Everywhere I read online people use trig substitution to solve it, but I want to understand why in the world this isn't the right way of doing it?
$$ f(x) = \int(x^2+y^2)^{-3/2} dx $$
let: $$ u = x^2 + y^2; \space \frac{du}{dx} = 2x;\space dx = \frac{du}{2x} $$
$$ f(x) = \frac{1}{2x}\int u^ {-3/2}du $$
$$ f(x) = \frac{1}{2x}\left( -\frac{2}{u^{1/2}} \right) + C $$
$$ f(x) = \frac{1}{2x}\left( -\frac{2}{(x^2+y^2)^{1/2}} \right) + C $$
$$ f(x) = -\frac{1}{x(x^2+y^2)^{1/2}} + C $$
The answer given by integral calculators and various proofs using trig give a result of:
$$ f(x) = =\frac{x}{y^2(x^2+y^2)^{1/2}} + C $$
Why are they coming out to be completely different?
You can't sneak the "${1\over 2x}$" out of the integral: even though the variable of integration is $u$ instead of $x$, since $u$ depends on $x$ the $x$ is still "bound" into the integral.

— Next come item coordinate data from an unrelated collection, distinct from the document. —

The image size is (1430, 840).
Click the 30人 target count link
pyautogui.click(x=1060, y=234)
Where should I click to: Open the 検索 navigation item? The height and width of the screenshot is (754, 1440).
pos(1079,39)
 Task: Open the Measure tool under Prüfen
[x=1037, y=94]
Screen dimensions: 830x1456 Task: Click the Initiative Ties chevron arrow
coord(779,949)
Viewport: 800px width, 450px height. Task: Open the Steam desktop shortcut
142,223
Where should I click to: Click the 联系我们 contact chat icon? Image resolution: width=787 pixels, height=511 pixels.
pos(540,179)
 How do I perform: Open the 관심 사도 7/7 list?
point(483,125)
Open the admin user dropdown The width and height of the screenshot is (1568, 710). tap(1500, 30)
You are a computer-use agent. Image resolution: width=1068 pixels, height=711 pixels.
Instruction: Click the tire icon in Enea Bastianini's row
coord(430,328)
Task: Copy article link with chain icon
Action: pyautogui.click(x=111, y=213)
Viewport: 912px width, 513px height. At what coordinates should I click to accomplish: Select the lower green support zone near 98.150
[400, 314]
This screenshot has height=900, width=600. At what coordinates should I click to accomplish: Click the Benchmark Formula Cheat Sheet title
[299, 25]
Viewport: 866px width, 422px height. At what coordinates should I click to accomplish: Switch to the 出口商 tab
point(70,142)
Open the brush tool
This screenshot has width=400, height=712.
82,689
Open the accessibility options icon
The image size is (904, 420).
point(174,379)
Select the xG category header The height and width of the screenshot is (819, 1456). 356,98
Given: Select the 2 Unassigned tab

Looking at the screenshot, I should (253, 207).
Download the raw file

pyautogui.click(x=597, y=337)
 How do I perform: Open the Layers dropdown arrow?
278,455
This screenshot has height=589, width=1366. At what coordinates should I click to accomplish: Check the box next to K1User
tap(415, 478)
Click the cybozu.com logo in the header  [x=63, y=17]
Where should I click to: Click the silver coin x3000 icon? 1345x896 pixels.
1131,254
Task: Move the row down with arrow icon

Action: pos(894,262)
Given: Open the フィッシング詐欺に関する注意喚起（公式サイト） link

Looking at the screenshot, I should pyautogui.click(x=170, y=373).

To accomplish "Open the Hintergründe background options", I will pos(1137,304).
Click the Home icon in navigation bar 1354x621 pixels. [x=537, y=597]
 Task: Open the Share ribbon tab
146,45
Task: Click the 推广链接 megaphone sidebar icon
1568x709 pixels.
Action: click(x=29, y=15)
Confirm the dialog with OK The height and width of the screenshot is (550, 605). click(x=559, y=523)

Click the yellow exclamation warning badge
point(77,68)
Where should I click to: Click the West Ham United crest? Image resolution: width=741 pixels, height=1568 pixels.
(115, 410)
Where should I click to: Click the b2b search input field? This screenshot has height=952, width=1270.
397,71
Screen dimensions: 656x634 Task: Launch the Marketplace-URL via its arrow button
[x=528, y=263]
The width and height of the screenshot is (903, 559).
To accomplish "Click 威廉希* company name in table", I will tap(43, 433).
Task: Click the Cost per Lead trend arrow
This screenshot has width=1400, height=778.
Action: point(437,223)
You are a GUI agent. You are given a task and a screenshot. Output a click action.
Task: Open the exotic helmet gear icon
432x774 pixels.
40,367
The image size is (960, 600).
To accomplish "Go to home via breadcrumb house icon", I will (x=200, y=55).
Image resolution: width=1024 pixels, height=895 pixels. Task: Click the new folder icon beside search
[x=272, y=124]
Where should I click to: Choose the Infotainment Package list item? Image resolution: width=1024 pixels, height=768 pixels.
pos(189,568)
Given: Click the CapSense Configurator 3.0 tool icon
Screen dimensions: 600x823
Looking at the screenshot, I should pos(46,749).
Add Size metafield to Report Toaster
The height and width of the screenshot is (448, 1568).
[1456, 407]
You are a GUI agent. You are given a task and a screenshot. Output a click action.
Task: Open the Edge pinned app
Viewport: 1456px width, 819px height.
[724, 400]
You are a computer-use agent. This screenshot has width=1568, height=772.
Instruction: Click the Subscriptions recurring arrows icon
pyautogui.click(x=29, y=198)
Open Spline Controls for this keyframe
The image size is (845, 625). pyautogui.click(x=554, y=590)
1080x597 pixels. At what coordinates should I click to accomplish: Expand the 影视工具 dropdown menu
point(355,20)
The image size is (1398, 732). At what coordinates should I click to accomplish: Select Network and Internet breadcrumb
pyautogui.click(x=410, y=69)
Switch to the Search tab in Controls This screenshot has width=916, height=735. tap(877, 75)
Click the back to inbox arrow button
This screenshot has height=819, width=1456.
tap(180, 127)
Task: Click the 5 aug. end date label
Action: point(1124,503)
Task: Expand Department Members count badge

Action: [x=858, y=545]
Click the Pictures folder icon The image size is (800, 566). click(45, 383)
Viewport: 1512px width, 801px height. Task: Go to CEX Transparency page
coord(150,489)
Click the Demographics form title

It might make things clearer to consider an example you already understand well. Take $I=\int x^2dx$, and set $u=x^2$ (yes this is stupid, but do it anyways). Then $I=\int{1\over 2x}udu$. If we pull the "${1\over 2x}$" out, we would get $${1\over 2x}({u^2\over 2}+C)={x^4\over 4x}+{C\over 2x}={x^3\over 4}+{C\over 2x}$$ which is clearly incorrect; if we keep them together, and put everything in terms of $u$, we get $$\int{1\over 2u^{1\over 2}}udu={1\over 2}\int u^{1\over 2}du={1\over 2}({2\over 3}u^{3\over 2}+C)={1\over 3}x^3+C,$$ which is correct. (Note that I'm conflating $C$ with ${1\over 2}C$, there, but that's an okay abuse of notation since $C$ denotes an arbitrary constant.)